begin Material shown
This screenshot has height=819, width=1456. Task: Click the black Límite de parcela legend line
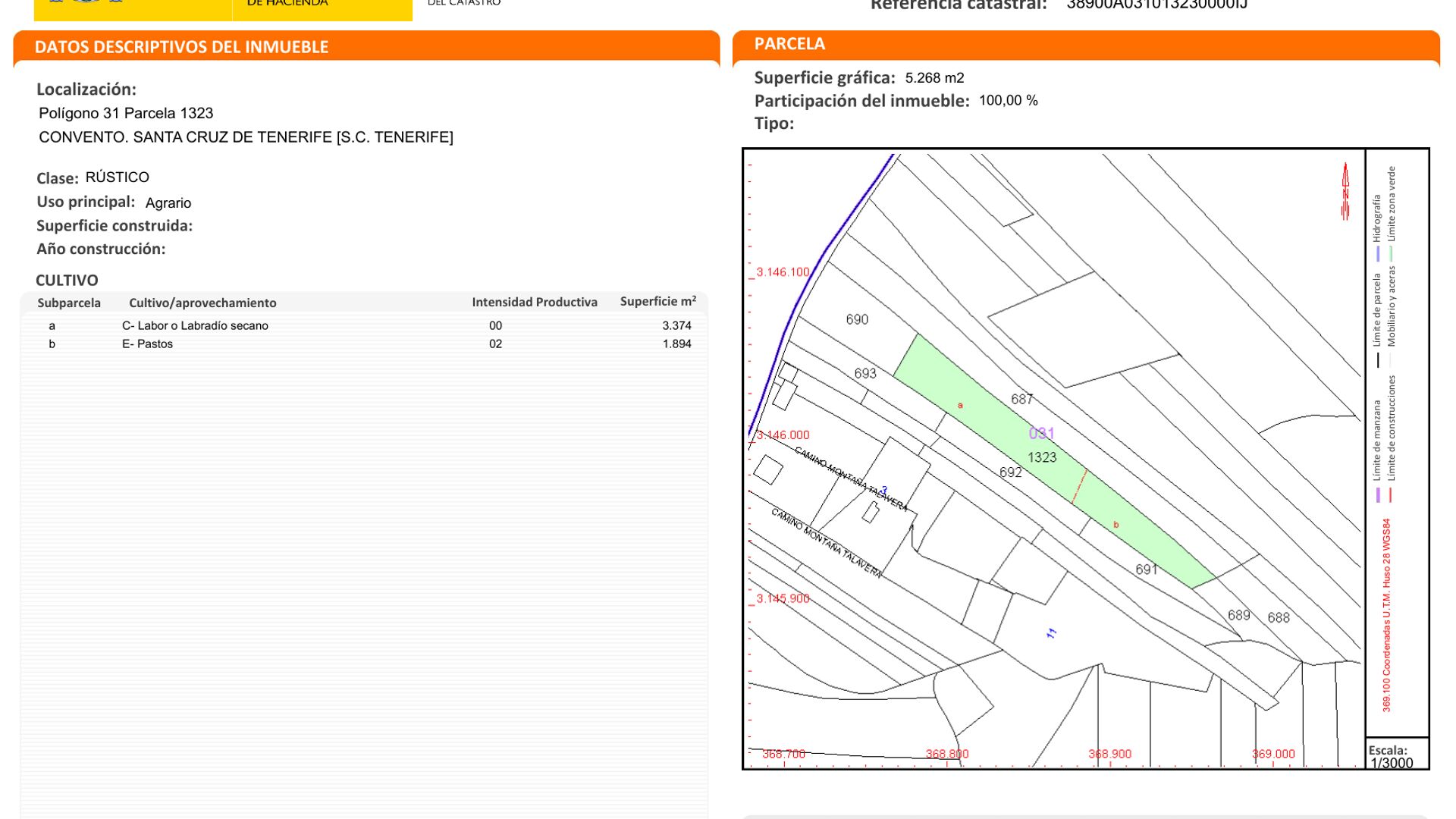1378,360
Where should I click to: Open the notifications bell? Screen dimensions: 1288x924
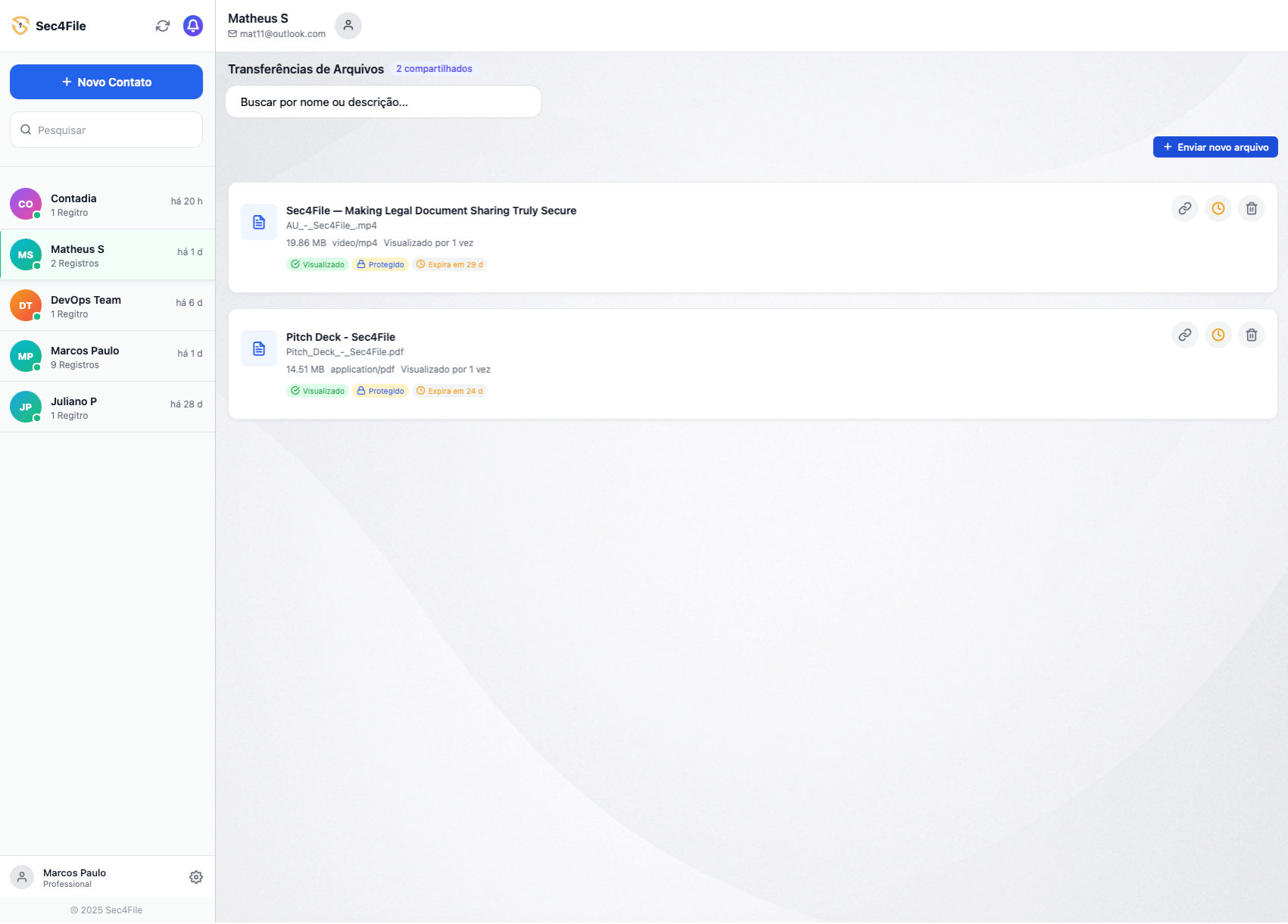pos(193,26)
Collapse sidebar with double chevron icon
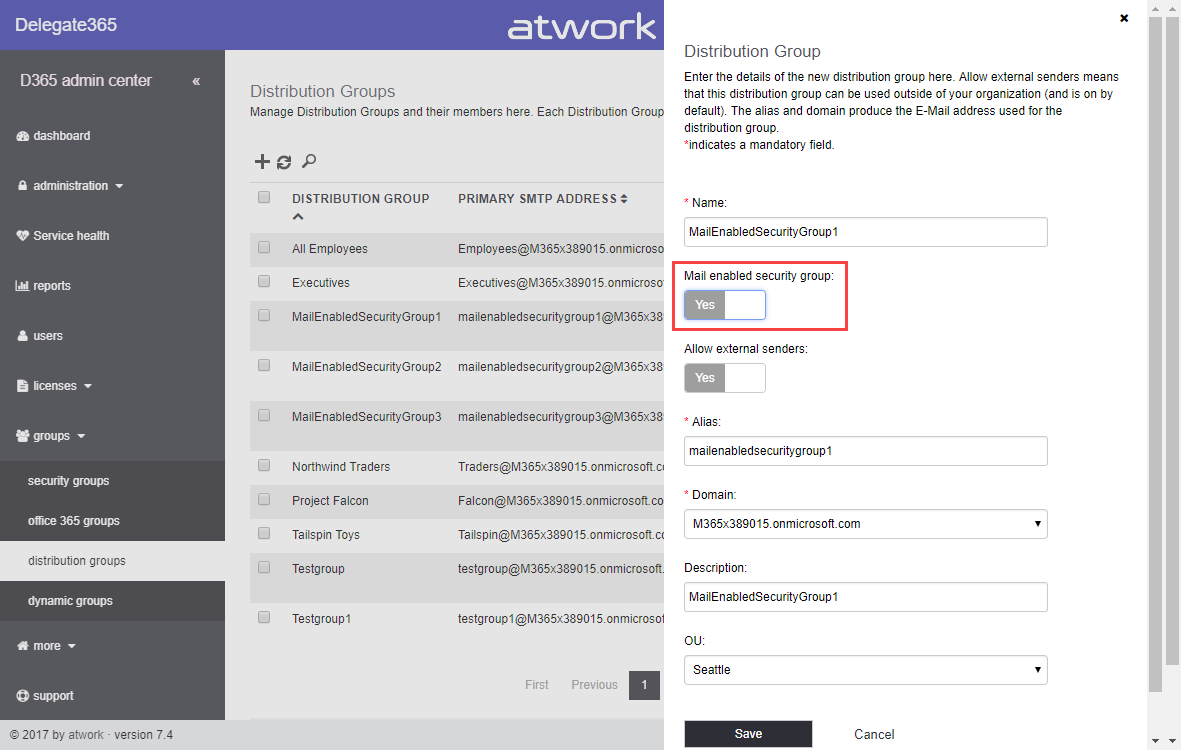 tap(196, 81)
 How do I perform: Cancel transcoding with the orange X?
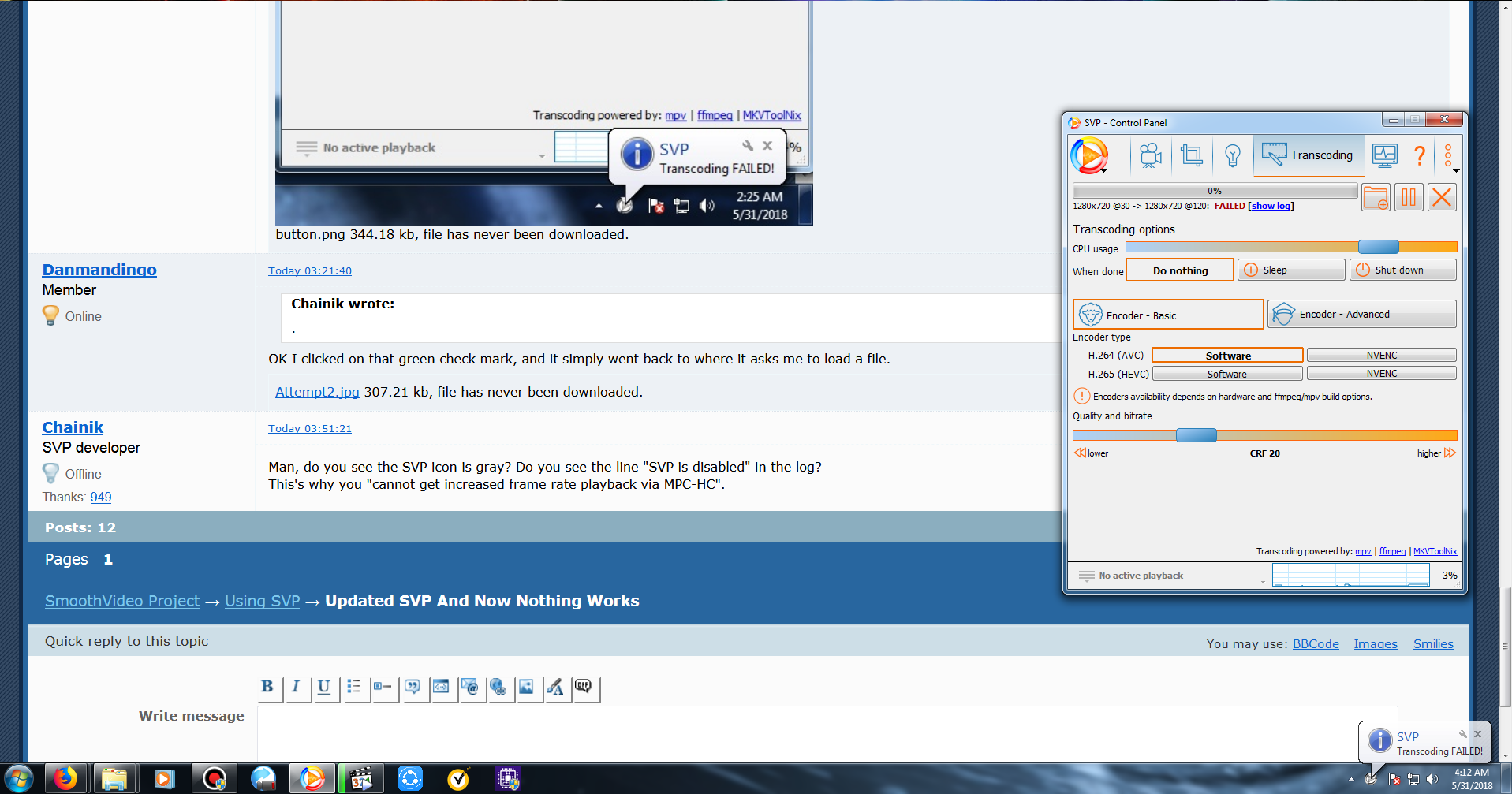click(x=1442, y=197)
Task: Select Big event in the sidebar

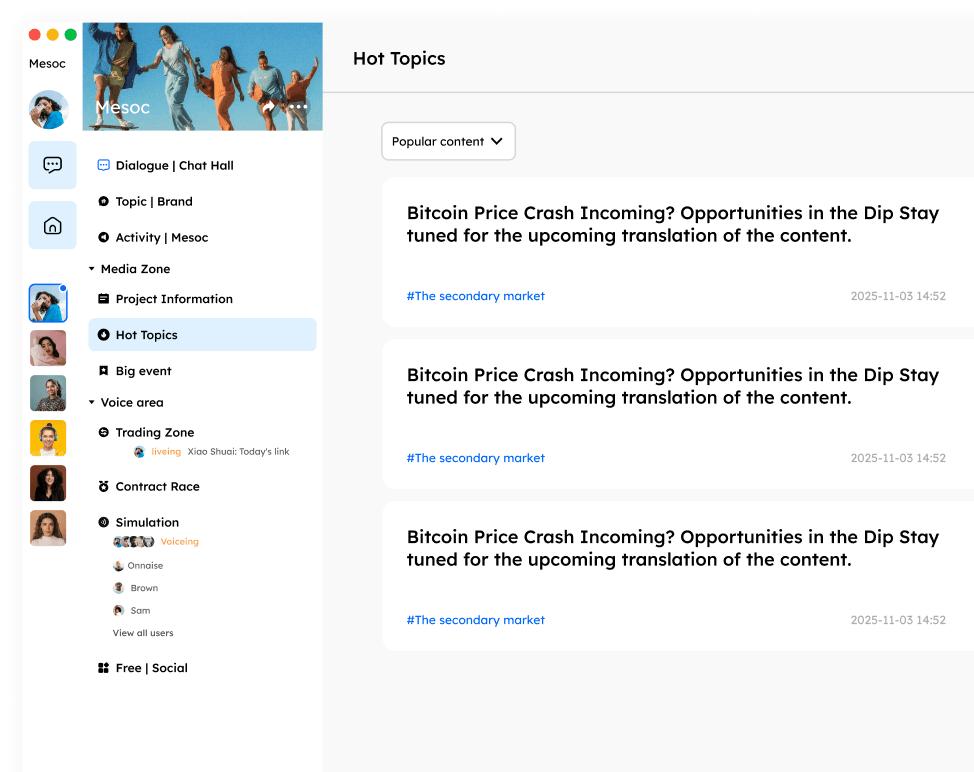Action: coord(143,371)
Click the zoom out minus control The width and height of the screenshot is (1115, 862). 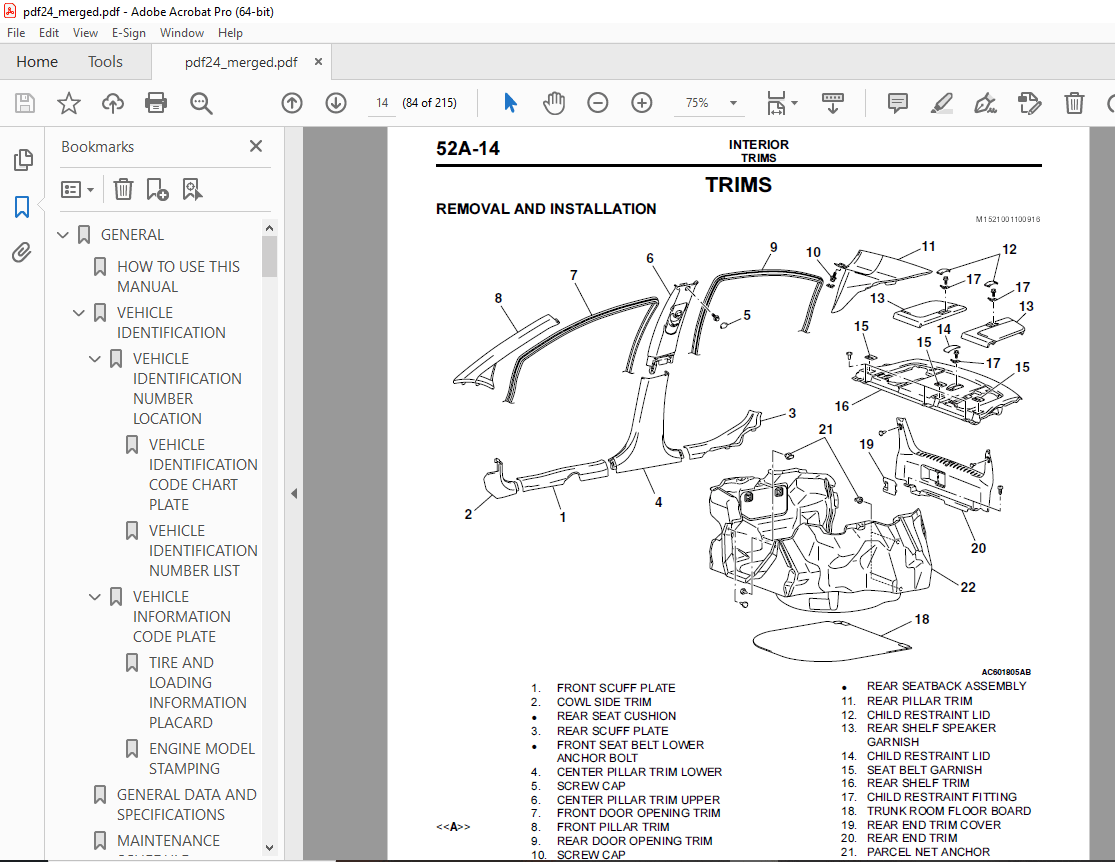tap(597, 103)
end Material shown
Edit everything from the first of the lines down to the line containing "tap(196, 81)", changing "double chevron icon" to "double arrow icon" and keeping everything else the same. Leave the pictures out of your answer.

This screenshot has height=819, width=1456. Task: Click the black Límite de parcela legend line
1378,360
Where should I click to: Open the notifications bell? Screen dimensions: 1288x924
pos(193,26)
Collapse sidebar with double arrow icon
 tap(196, 81)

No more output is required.